Data —
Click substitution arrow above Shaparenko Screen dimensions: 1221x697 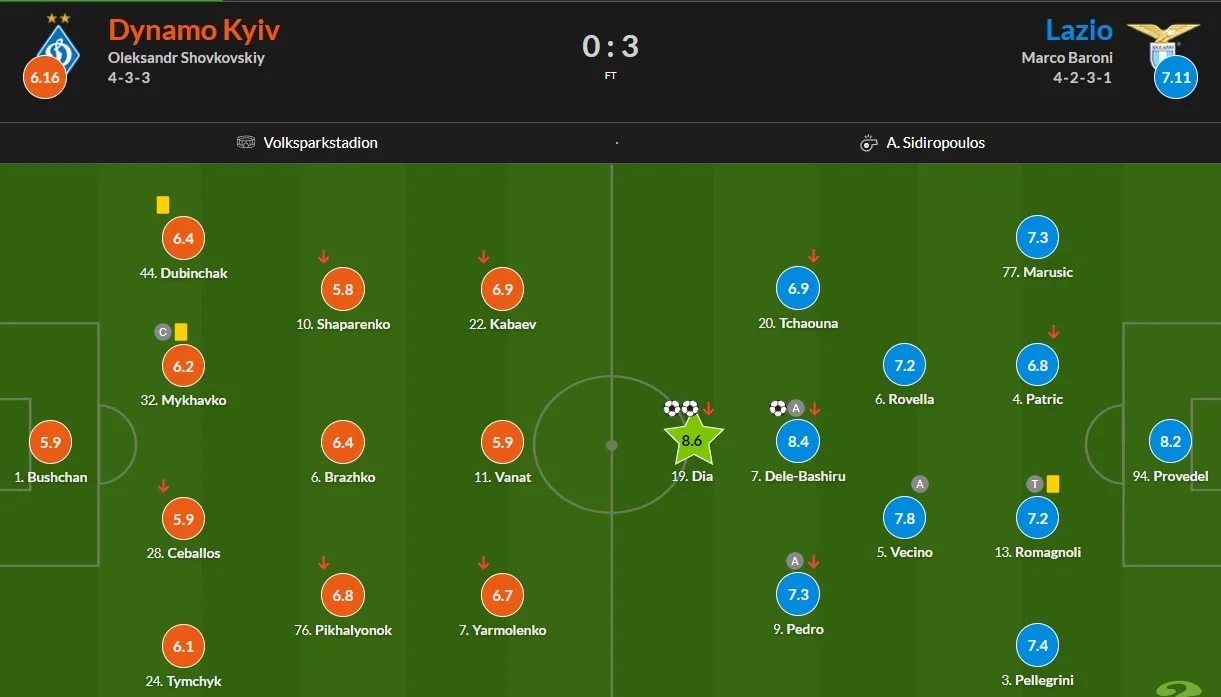[x=324, y=257]
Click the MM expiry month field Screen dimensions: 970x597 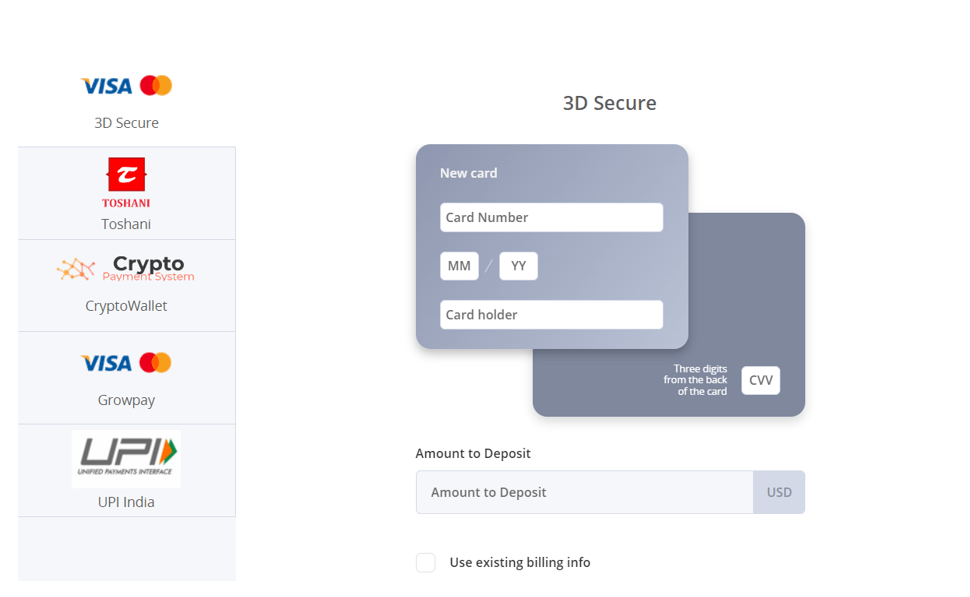click(x=459, y=266)
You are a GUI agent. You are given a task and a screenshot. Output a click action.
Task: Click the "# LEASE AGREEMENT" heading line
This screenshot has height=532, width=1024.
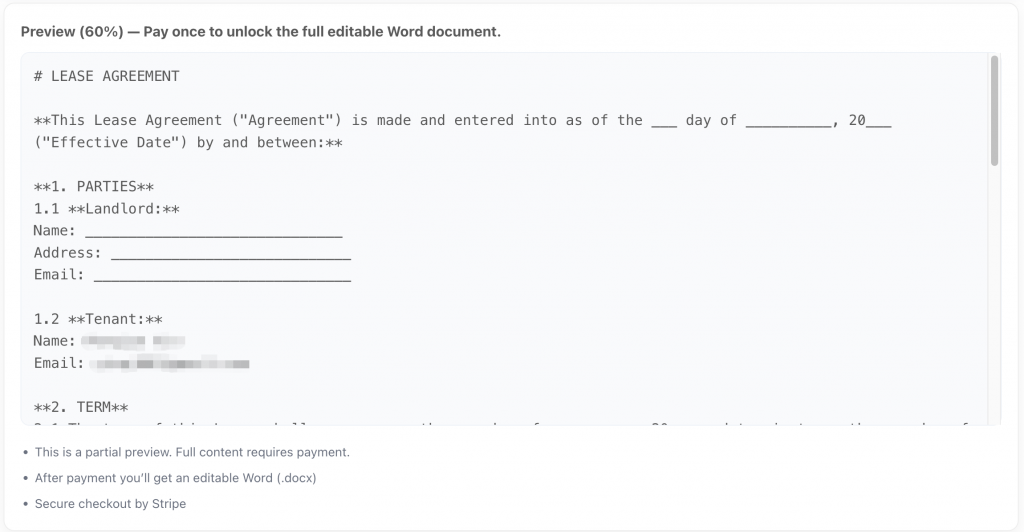[106, 76]
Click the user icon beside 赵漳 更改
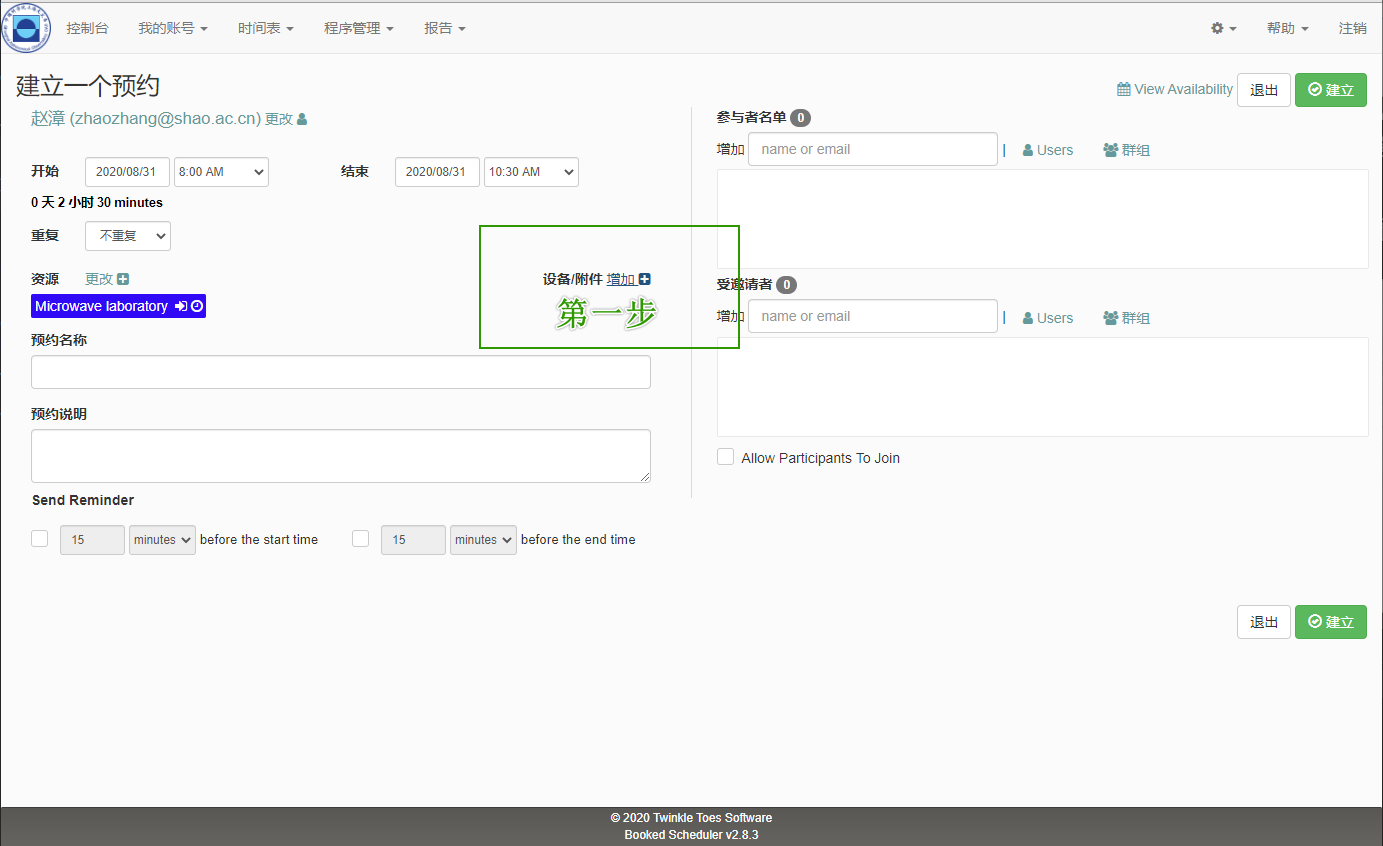 302,119
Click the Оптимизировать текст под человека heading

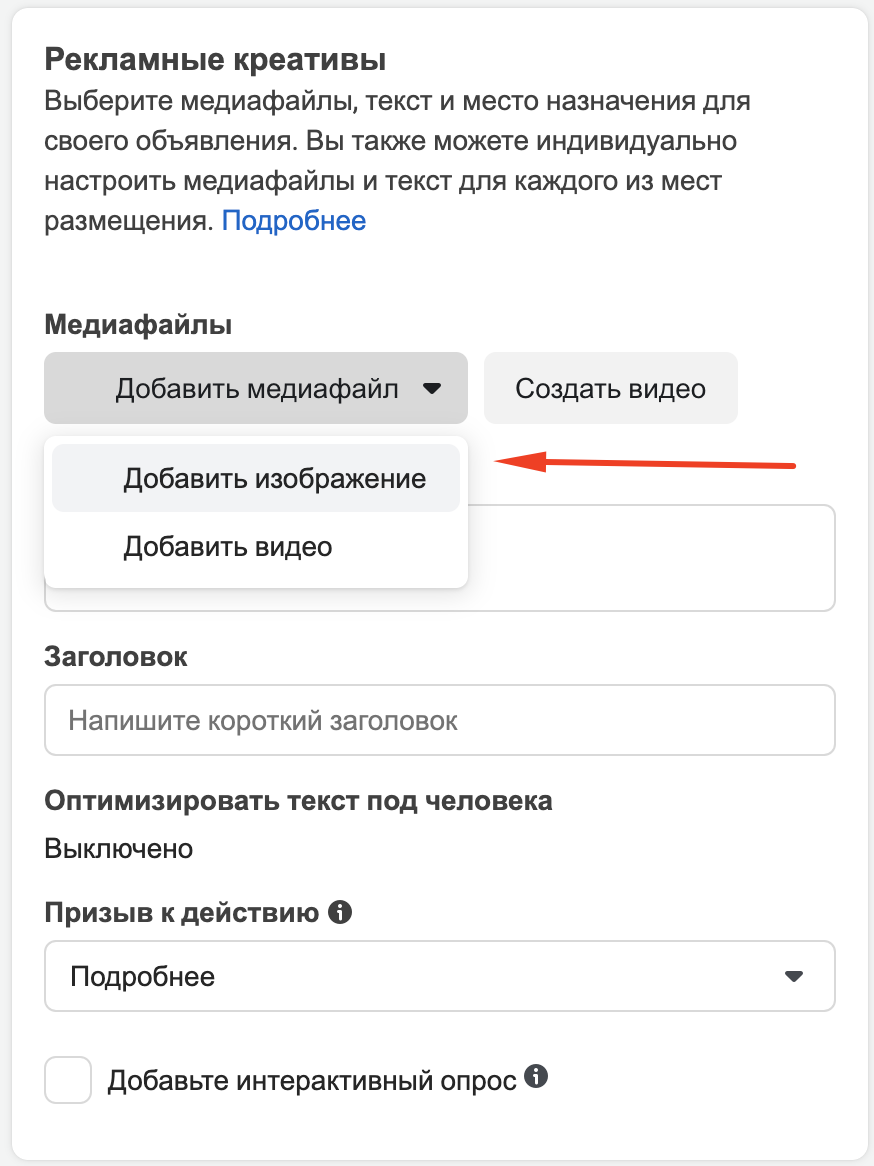(298, 801)
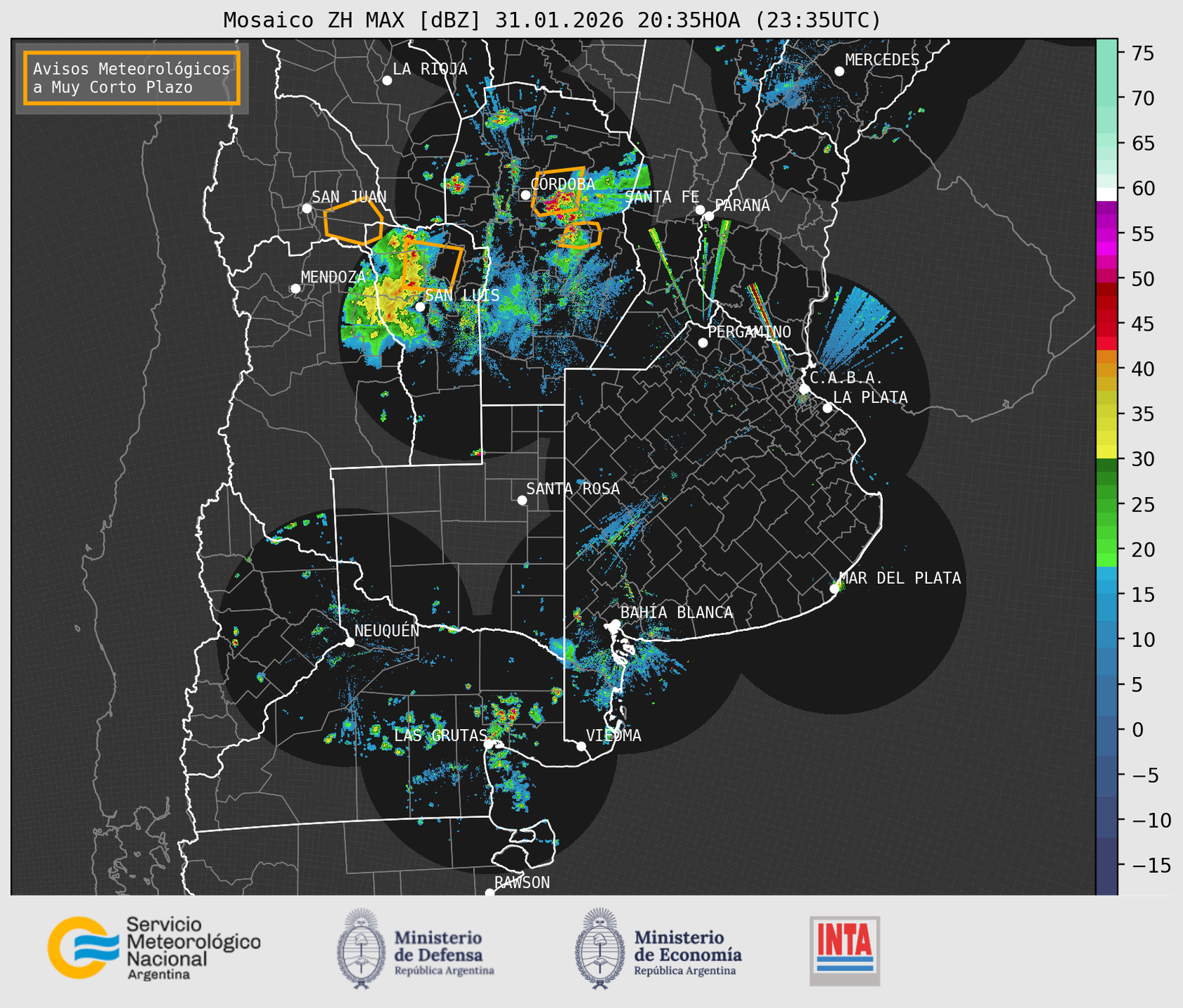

What is expected — Quote exactly, and only, the lines from the one containing "Task: Click the" through the last line of the records above, both included; leave out any pictures.

Answer section —
Task: Click the "# LEASE AGREEMENT" heading line
This screenshot has height=532, width=1024.
[106, 76]
Click the user icon beside 赵漳 更改
 302,119
Click the Оптимизировать текст под человека heading

(298, 801)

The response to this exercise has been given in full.